**Testo di riferimento:**

▼

Melo

Classificazione coltura: Fruttiferi > Pomacee
Melo - Coltivazione e fertilizzanti consigliati - Colture - Fertilgest
Classificazione botanica
Famiglia: Rosacee
Genere: Malus
SpecieMalus domestica Mill.
Il melo (Malus domestica Mill.), della famiglia delle Rosacee, è originario di una zona sud caucasica. In Italia la produzione è concentrata nel Nord: il 70% della produzione proviene  infatti da Trentino-Alto Adige (45%), Emilia-Romagna (15%) e Veneto (10%). Il restante 30% della produzione viene fatta in Piemonte, Lombardia, Umbria e Campania.
Il melo è una pianta di dimensioni medio-elevate che può raggiungere un'altezza anche di 8-10 metri. Le moderne coltivazioni si avvalgono di portainnesti nanizzanti e le forme di allevamento sono a filare, con densità intense o semi intense fra 1.500 – 4.000 piante per ettaro.

▲

**Record mostrati:**

▼

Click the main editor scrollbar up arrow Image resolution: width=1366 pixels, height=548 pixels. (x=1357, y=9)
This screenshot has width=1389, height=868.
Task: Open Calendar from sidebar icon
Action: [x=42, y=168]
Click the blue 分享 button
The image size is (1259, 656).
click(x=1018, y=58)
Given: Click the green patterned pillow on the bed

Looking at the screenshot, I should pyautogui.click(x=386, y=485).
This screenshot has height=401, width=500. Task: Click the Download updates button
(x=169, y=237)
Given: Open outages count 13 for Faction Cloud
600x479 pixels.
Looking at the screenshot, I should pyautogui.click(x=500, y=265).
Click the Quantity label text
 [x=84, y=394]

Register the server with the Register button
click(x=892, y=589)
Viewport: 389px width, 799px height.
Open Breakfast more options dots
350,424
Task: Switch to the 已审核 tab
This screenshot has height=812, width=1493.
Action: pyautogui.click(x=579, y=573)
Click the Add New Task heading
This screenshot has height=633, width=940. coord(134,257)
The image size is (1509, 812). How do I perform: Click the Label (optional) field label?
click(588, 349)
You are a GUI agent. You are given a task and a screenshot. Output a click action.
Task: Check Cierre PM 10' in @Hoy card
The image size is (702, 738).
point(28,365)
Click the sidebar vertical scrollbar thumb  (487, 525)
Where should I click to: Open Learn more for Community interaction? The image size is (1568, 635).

▲

**Domande da svolgere:**
1. Le seguenti affermazioni concordano con il testo sul melo? Per ciascuna rispondi sì o no e cita alla lettera le parole del testo che lo stabiliscono: (a) il Veneto fornisce il 15% della produzione italiana di mele; (b) il melo è originario di una zona sud caucasica; (c) il melo può arrivare a un'altezza di 8-10 metri.
2. Puoi proseguire il testo sul melo, riprendendo subito dopo la sua ultima frase?
I record sono materiale a sé, distinto dal testo sul melo.

**Soluzioni delle attività:**
1.
(a) No: "Emilia-Romagna (15%) e Veneto (10%)".
(b) Sì: "è originario di una zona sud caucasica".
(c) Sì: "può raggiungere un'altezza anche di 8-10 metri".

2.
Le varietà sono tantissime, per praticità sono divise in gruppi e sono: Golden Delicius, Delicius Red, Gala, Jonagold, Pink lady, Stayman, Fuji, ecc..
È molto resistente al freddo (fino a -25°C, con qualche eccezione), ma in funzione dell’epoca di fioritura può essere sensibile a gelate tardive. Sopporta bene la presenza di calcare se il terreno è ben drenato e si adatta a vari terreni.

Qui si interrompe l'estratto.